Dopo le buone cose fatte "in difesa" con la Dallara in LMP2, stavolta Cetilar termina anzitempo la propria Le Mans, con diversi rammarichi e recriminazioni.

"Potevamo senza dubbio fare bene, questo risultato finisce con influire sulla classifica del campionato. In compenso posso senza ombra di dubbio dire che fin dalle libere abbiamo dimostrato di avere una delle tre macchine più veloci".

"Tutti i ragazzi del team sono estremamente motivati da una passione fantastica; è stato commovente constatare la loro delusione, così come lo è quando possiamo gioire tutti insieme come è successo già quest’anno. Adesso semplicemente non vedo l’ora di andare in Bahrain”.

Deluso anche Fuoco, che poteva essere uno dei grandi protagonisti di Le Mans come lo sono stati gli altri suoi colleghi alfieri del Cavallino Rampante.

“Ero riuscito a fare una buona qualifica il giovedì. Anche la partenza e tutta la prima fase della gara avevano preso una piega molto positiva - commenta il calabrese - Purtroppo siamo stati due volte sfortunati; la prima perché il contatto con la Porsche ha mandato Roberto contro le barriere e poi perché non è stato più possibile ripartire".

"Abbiamo perso certamente tanti punti per il campionato, ma allo stesso tempo adesso dobbiamo cercare di rimanere concentrati.

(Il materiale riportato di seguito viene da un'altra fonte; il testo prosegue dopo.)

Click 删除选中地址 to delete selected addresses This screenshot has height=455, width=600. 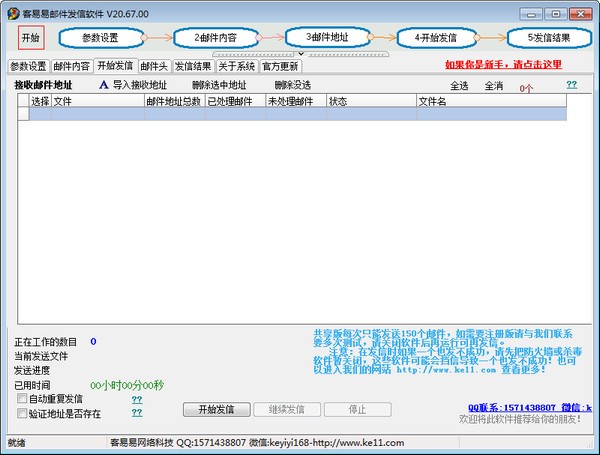(219, 86)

Non siamo ancora fuori dai giochi per la classifica e proveremo a dare il massimo sino alla fine”.

Pure per Sernagiotto questa 89a edizione dell'evento sul Circuit de la Sarthe deve essere messo alle spalle il più in fretta possibile, tenendo solamente le cose buone come motivazione per il futuro.

“La 24 Ore di Le Mans è la gara più difficile del mondo, pertanto cose del genere possono succedere. Ciò non toglie che siamo stati sempre molto veloci. Eravamo costantemente nei primi tre. Abbiamo dimostrato di essere in grado di giocarcela sino alla fine, di avere una line-up di piloti assolutamente all’altezza, con tecnici, meccanici e ingegneri semplicemente super".

"Non posso che essere ottimista per le prossime due gare. Questa qui è andata in questo modo, ma ci sta anche. Le Mans può essere una straordinaria amante, così come una crudele compagna”.